Provision of sufficient address space will also allow re-establishment of an end-to-end architecture in the Internet. The shortage of IPv4 addresses has caused widespread use of private address spaces, which are not directly accessible from the Internet. Devices with IPv6 addresses and IPv6 connectivity can be directly reachable by their address. Such an approach gives rise to the potential to move beyond an "Internet of desktops" to an "Internet of Things" where device to device communication becomes possible. A range of other capabilities were included during the IPv6 development process, for instance mandatory support for security via IPsec (Internet Protocol Security).

While some of the new features possible in IPv6 based networks are currently possible in IPv4 based networks, the critical exception is that they do not support the scale that IPv6 does, making it difficult or impossible to use them to meet current and future business requirements. The network applications being considered as a basis for new growth in industry productivity require a vastly higher scale of implementation than IPv4 can deliver; thousands or millions of devices and/or addresses.

Comcast (a large cable operator based in the USA) moved to IPv6 because it was in need of over 100 million addresses. Simple projections showed Comcast that the number of IP addresses that Comcast would need in order to support its future growth in terms of subscriber base, as well as to be able to leverage potential new services, exceeded those available. In fact, estimations were that within a few years, Comcast would have some 20 million video customers, an average of 2.5 set-top boxes per customer, and 2 IP addresses per box.

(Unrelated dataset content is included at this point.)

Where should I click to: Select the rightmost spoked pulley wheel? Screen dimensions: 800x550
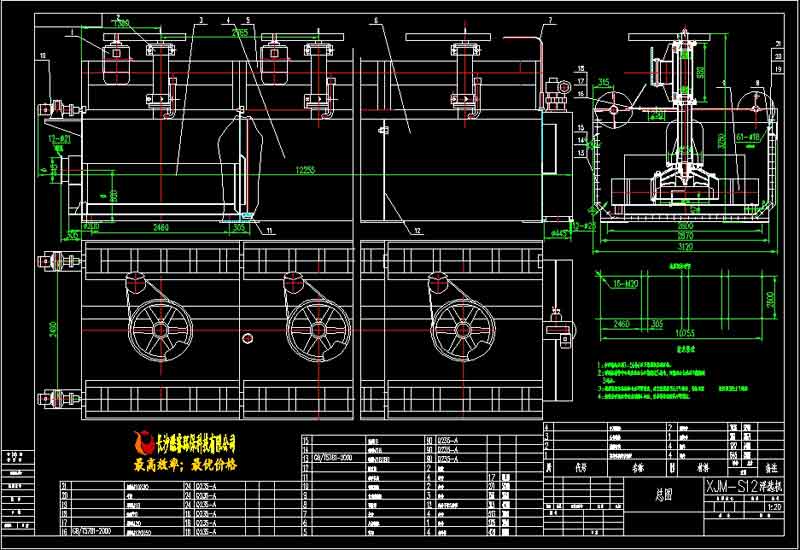click(457, 326)
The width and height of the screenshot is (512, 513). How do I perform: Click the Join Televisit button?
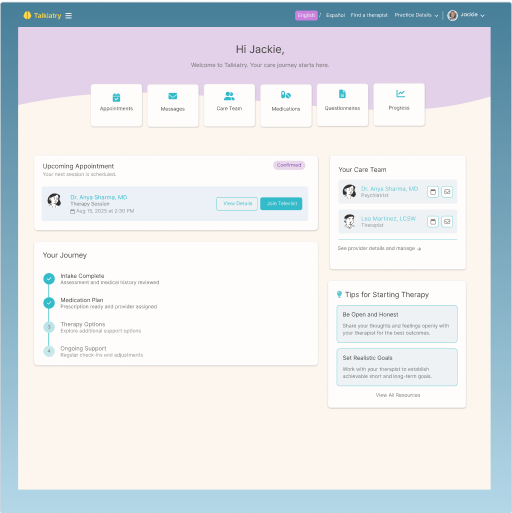click(x=281, y=204)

If these estimates are correct, the company will be needing over 100 million IP addresses.

Manual intervention is the other critical element to be considered in the context of implementing large scale networks. If manual set-up is required for every device with an IP address, significant costs will be incurred. In IPv4 based networks, this requirement has been alleviated by the use of server based configuration of devices using Dynamic Host Configuration Protocol (DHCP) which is able to automatically allocate IP addresses to new devices on the network with the parameters set by the network administrator. However, for this approach to work, each new device must interact with a DHCP server, which in the case of large-scale networks is resource- and time-intensive. In contrast, IPv6 address allocation is done by the device itself and can occur independently of a server, or in conjunction with an IPv6 enabled router, as appropriate.

While many Internet based applications will continue to operate under IPv4, the challenges of network administration and security management continue to grow. For instance, if two companies merge and want to merge their IP based networks then there will have to be renumbering. On the Internet, if the source of malevolent activity needs to be identified, the closest identification by IP address possible under an IPv4 NAT architecture is the globally routable IPv4 address of the top level NAT server.

In the case of much larger scale future networks (such as in the Comcast example above), industry will face significant challenges. In summary, IPv6 has significant cost advantages in current networks, and in developing the larger scale networks required by industry.